Excerpted passage:
BEGIN

Updated February 18
Americares deployed an Emergency Response Team from its office in San Juan to assist families affected by the recent earthquakes in the southwest part of Puerto Rico which have added fresh trauma for the people of the beleaguered island. The team, which includes psychologists, a social worker and a counselor, is providing mental health and psychosocial support services for families temporarily staying in emergency shelters and is conducting welfare checks in the hardest-hit areas. Americares is also providing Psychological First Aid to families in affected communities.
General anxiety over the ongoing quakes continues to be a pressing issue. The Puerto Rico team did a preparedness workshop and Psychological First Aid (PFA) outreach and training sessions that have helped train nearly 1700 health workers, emergency responders and community leaders. Throughout the response, the team has supported 2400 individuals with PFA and preparedness skill building and psychosocial service crisis interventions. The Mental Health and Psychosocial Services (MHPSS) component of the emergency response has been extended through the end of March 2020.

END

Source data:
BEGIN

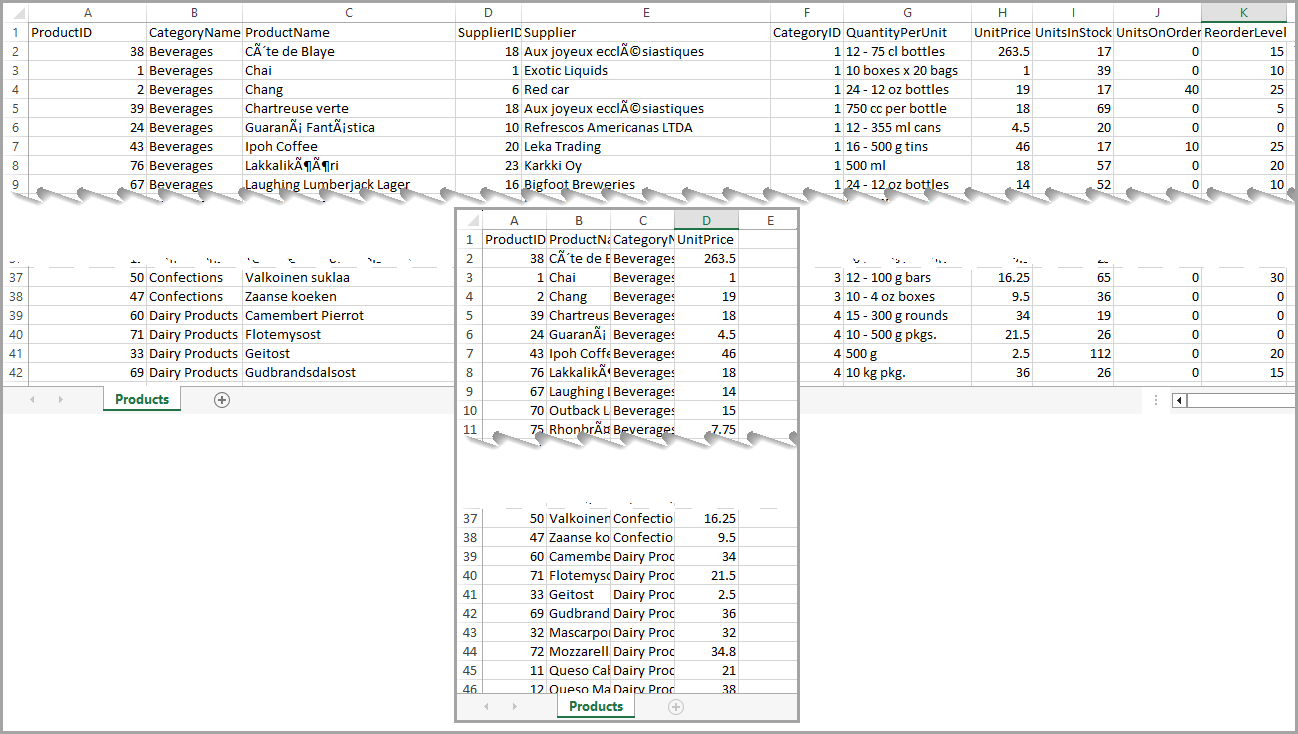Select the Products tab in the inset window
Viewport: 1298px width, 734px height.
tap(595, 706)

END
BEGIN

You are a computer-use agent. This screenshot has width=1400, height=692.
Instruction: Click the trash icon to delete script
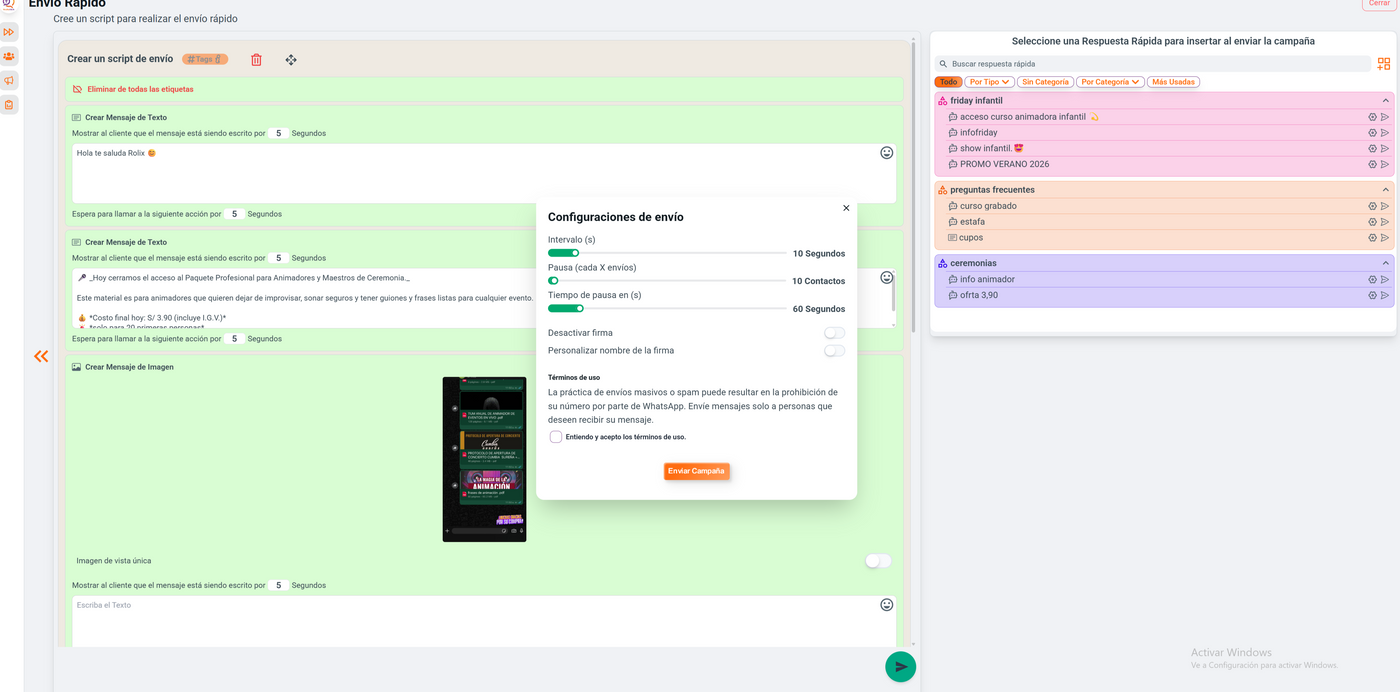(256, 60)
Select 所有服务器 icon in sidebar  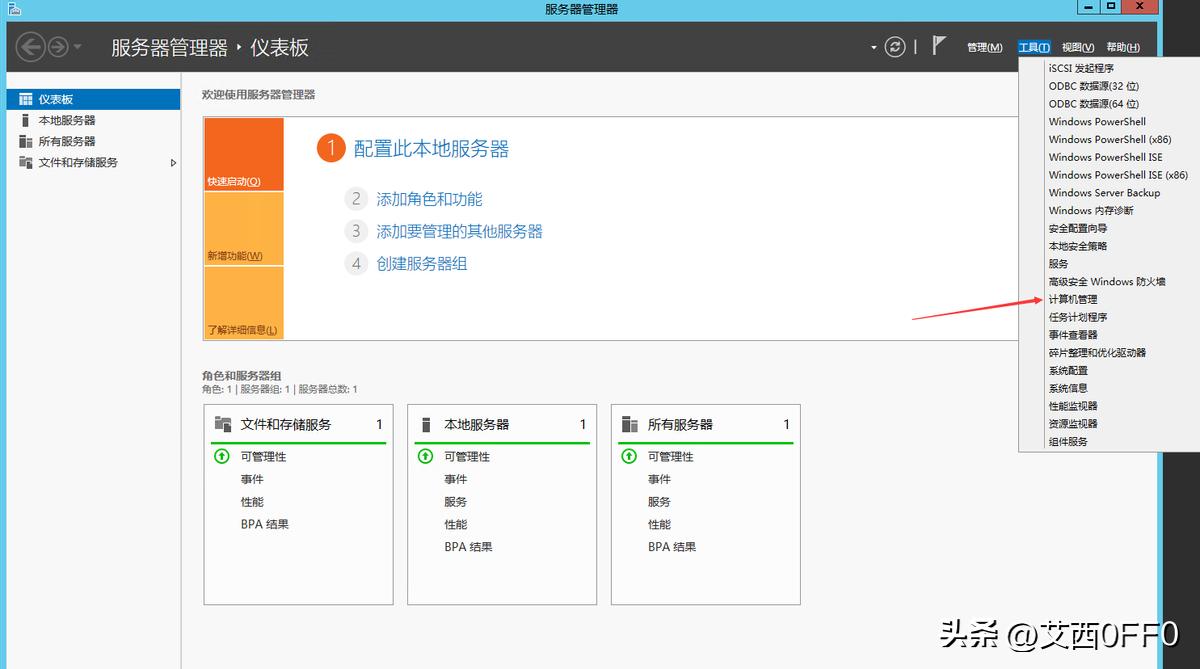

END
BEGIN

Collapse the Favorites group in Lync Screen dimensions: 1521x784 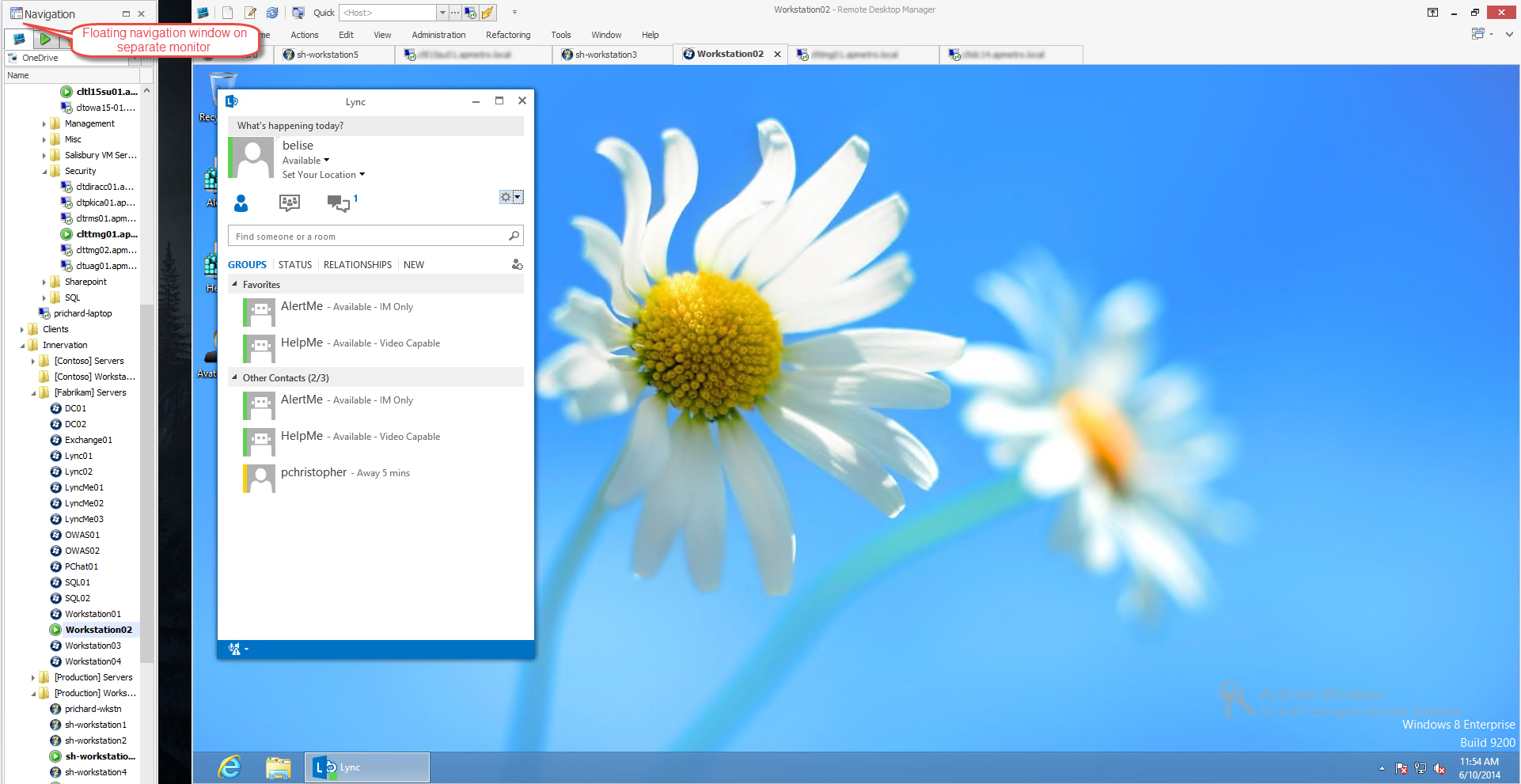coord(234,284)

END

Instructions:
• 1. In the Puerto Rico earthquake update, until when has the mental health and psychosocial services part of the response been extended?
• 2. Write the next part of the Puerto Rico earthquake update, starting right after its last sentence.
The lines stand apart from the Puerto Rico earthquake update and are not part of it.

Response list:
• 1. Through the end of March 2020.

• 2.
So far, 32 shipments have been sent to various partners in southern Puerto Rico containing bug spray, hygiene kits, medicines, and medical supplies. In addition, support has been provided for the procurement of a generator along with free health services for displaced and disabled individuals.
In the most destructive of a series of earthquakes, a 6.4 earthquake struck off the coast at around 4:24am local time on January 7. The USGS reported the earthquake hit just south of the island at a shallow depth of roughly six miles.
More than 4,000 aftershocks have followed the major quake in January and have continued with the most severe at 6.0. One death and some injuries have been reported. There has been damage to buildings and infrastructure with most of the damage in the southwest coastal region. News reports indicate the January 7 earthquake was the strongest on record to hit Puerto Rico since 1918. Power was shut off proactively across the island for safety purposes and was restored in most areas. The island’s power grid remains fragile and vulnerable to the aftershocks.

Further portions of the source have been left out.